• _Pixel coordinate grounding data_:
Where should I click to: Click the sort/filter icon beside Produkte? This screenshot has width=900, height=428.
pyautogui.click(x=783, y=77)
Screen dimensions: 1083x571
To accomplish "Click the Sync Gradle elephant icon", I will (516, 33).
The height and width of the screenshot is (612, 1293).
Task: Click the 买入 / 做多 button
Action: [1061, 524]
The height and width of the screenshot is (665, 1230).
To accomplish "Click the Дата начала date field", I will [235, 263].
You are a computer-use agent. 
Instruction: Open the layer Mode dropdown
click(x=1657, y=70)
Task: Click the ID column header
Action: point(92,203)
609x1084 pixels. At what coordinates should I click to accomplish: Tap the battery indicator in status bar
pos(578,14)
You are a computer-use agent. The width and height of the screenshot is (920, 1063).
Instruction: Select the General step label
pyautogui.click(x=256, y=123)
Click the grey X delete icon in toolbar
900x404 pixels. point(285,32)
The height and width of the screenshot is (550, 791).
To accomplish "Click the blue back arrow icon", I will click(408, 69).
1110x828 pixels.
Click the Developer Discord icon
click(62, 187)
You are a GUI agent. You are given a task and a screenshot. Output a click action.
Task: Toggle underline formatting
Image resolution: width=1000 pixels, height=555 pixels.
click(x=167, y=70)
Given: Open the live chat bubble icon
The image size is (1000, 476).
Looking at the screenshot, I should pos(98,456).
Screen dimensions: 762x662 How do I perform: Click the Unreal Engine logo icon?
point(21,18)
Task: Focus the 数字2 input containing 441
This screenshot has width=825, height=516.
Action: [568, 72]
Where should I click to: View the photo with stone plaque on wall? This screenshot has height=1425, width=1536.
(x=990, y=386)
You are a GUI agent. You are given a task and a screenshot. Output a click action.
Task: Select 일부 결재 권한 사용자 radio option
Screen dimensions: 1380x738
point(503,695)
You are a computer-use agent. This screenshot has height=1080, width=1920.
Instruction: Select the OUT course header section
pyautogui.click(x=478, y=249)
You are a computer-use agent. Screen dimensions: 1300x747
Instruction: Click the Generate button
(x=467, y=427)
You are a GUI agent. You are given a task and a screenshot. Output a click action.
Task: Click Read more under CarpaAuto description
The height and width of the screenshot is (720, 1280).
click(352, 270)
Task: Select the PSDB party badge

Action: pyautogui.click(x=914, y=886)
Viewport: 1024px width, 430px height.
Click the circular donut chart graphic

• _Task description_: Whenever a line of the data above includes the word "agent", copy that line.

• _Answer for the task_:
You are a computer-use agent. 
You are a computer-use agent. The width and height of the screenshot is (920, 1063).
You are a GUI agent. You are given a task and a screenshot. Output a click action.
You are a GUI agent. You are given a task and a screenshot. Output a click action.
You are a computer-use agent. This screenshot has height=1080, width=1920.
You are a computer-use agent. Screen dimensions: 1300x747
You are a GUI agent. You are given a task and a screenshot. Output a click action.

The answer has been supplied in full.